THREE WAYS TO BEAT THE BUG

 

Anyone else feel the last two years have dragged? The worries, the rules, the new ways of working – the scratch of masks and the constant stop-startyness. These things can take their toll - it’s tiring just listing the lowlights.

Psychologists call this languishing. The feeling that we’re muddling along, ‘looking out at life through a foggy windscreen’. It’s a very real symptom of the bastard bug. But, just like getting jabbed and keeping our distance, there are things we can do to keep it in check. We just need a little physics.

Science from the apple guy

300 years before Steve Jobs started tinkering with tech, Sir Isaac Newton was also interested in apples. Sitting in an orchard, he noticed that stuff moves even when you don’t touch it. So he poked at this observation and knocked together some laws of physics.

Newton’s first law is relevant here. “An object at rest stays at rest and an object in motion stays in motion with the same speed and in the same direction unless acted upon by an unbalanced force”. Or, in other words, stuff stands still until you push it and keeps going until something stops it. There’s a secret in that science to beat the bug.

Three ways to beat the bug

The guts of Newton’s law is that it takes energy to get things moving. But it’s easy sailing once they’re rolling. That’s why the stop/start of COVID-19 wears us out. So here’s three ways to dodge the burnout and beat the bug.

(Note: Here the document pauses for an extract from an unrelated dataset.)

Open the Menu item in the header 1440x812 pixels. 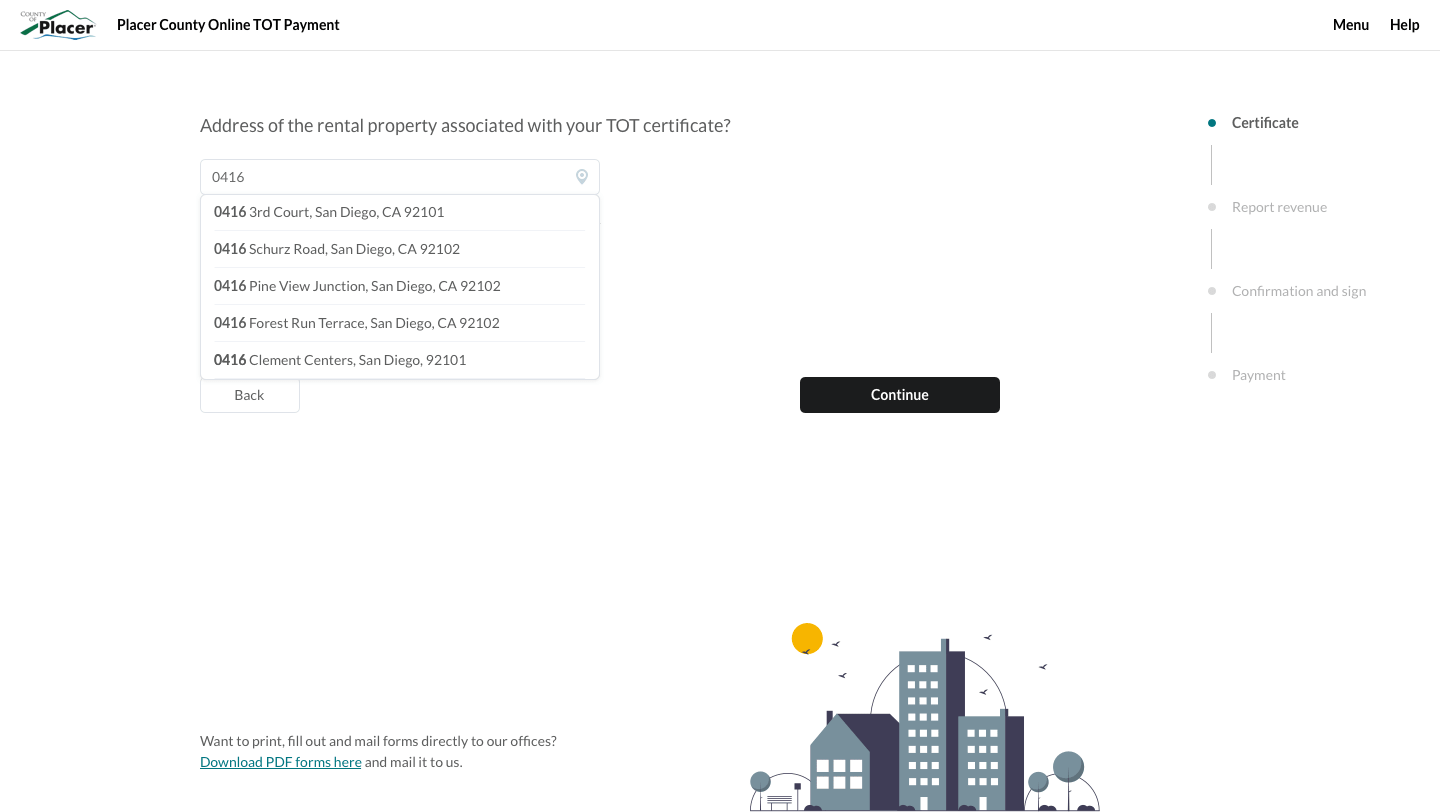click(x=1351, y=24)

  1. Make it easier to start stuff.

  2. Make it easier to keep stuff moving.

  3. Make getting stuff done your measure of success.

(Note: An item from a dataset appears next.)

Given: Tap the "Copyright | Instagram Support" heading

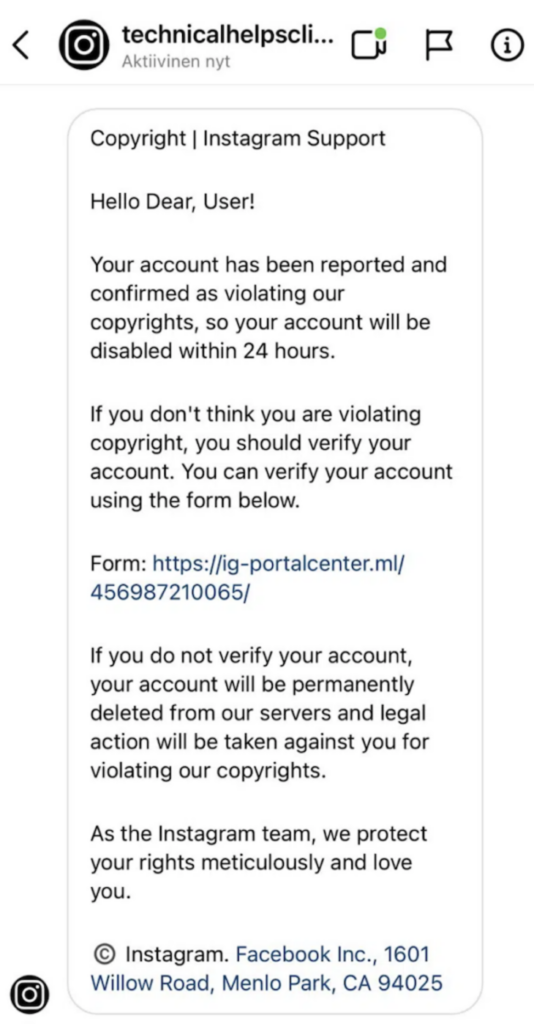Looking at the screenshot, I should pyautogui.click(x=238, y=138).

1. Grab a two-minute head start

The hardest part of anything is getting started. Throw in a little COVID-19 and many of us can’t even be arsed trying to spell procrastination. It’s normal, right. And handy tips like ‘just get started’ are as useful as a home-made mask. But they’re also true. Enter David Allen and Getting Things Done®. 

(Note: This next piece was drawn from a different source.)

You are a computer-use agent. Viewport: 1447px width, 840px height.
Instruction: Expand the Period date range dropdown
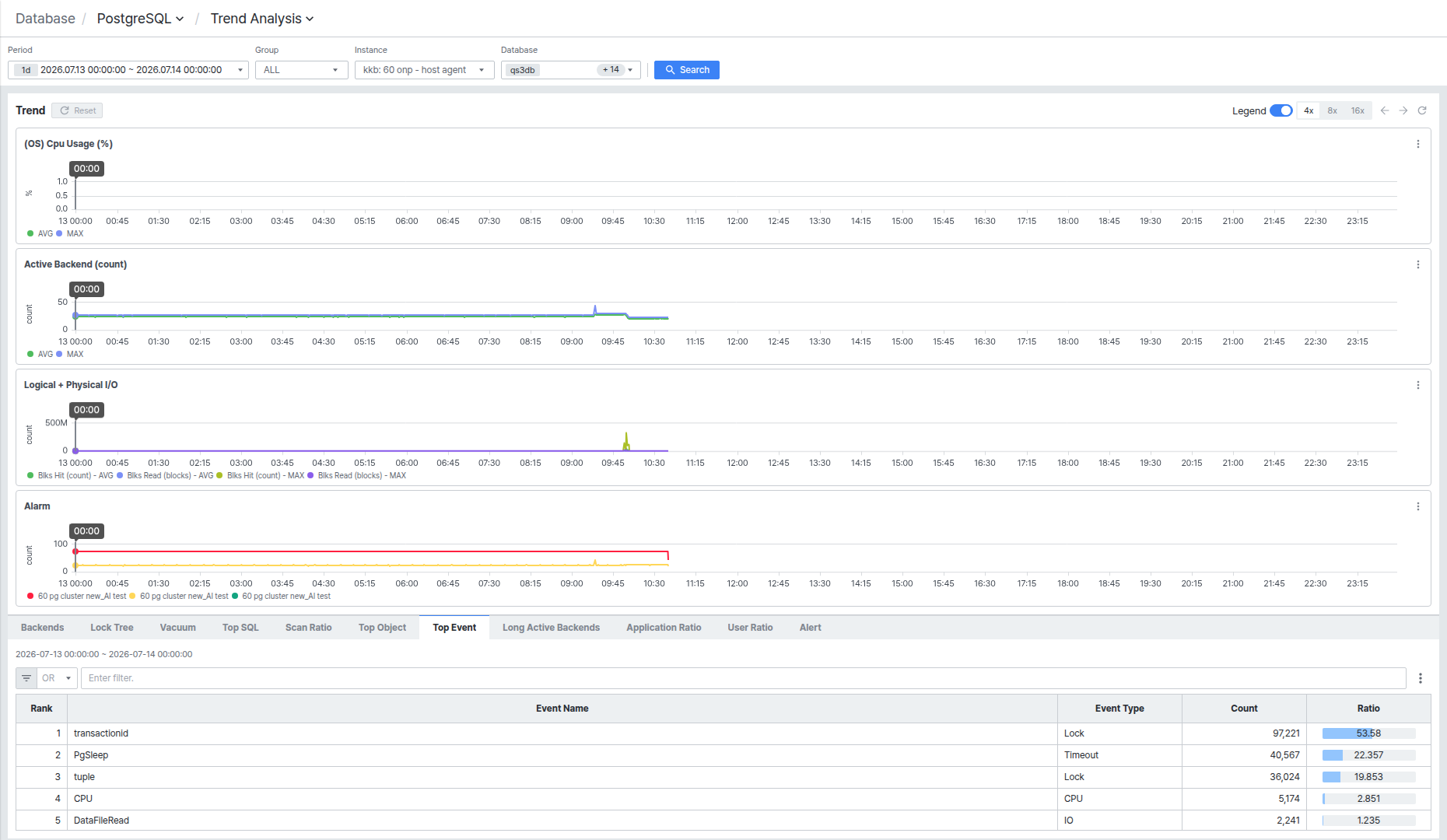[x=128, y=70]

Allen’s idea is simple. Just scale down your challenge as a two-minute task – and do it. Reading a book becomes reading a page. Going for run becomes lacing your sneakers. Allen knows his Newton and they both know that starting stuff takes effort. So chunk it down into two-minute tasks and do it. Once the ball is rolling, it’s easier to roll that ball.

2. Put wins in your sails

Once the ball is rolling, the world will try to stop it. If not Covid, there’s always other friction. That’s the stuff that holds things back. So you need to keep a foot on the gas to keep things moving. In normal times it’s easy enough, but let’s not forget that we’re languishing. Stuff that used to be easy starts to feel hard, and hard stuff is harder. Yawn.

One counter-intuitive secret to beat the yawn is to take a look behind you. While standard advice is to set your sights on the finish line and just keep running, who’s got the energy, right? Languishing. So now’s the time to count the wins. How far have you come? What have you nailed? How awesome is the team to get to here? Add up those wins and write them down. All of a sudden gambler’s fallacy kicks in like that third coffee, fuel beats friction and the finish line feels closer than the start.

3. Challenge yourself with 2020-DO

When big stuff conspires to make small stuff hard, it’s time to reframe the picture. And COVID-19 is pretty big stuff. So cut yourself some slack. Ask not what you can do to ‘put a ding in the universe’, just ask what you can do to get something done. Because energy is infectious too. And once things start moving, they’re moving. Little things become big things and before you know it balls are rolling everywhere.

And that’s how Issac Newton can help us beat the bug. We know there’s not much we can do to beat the virus itself. But we can make sure it doesn’t beat us. Get started in two-minutes, get your wins in your sails and own the tacky rhyme in the date. Don’t let this be ‘year three of COVID-19’ – challenge yourself to make it 2020-DO.

That’s what I reckon, what do you think?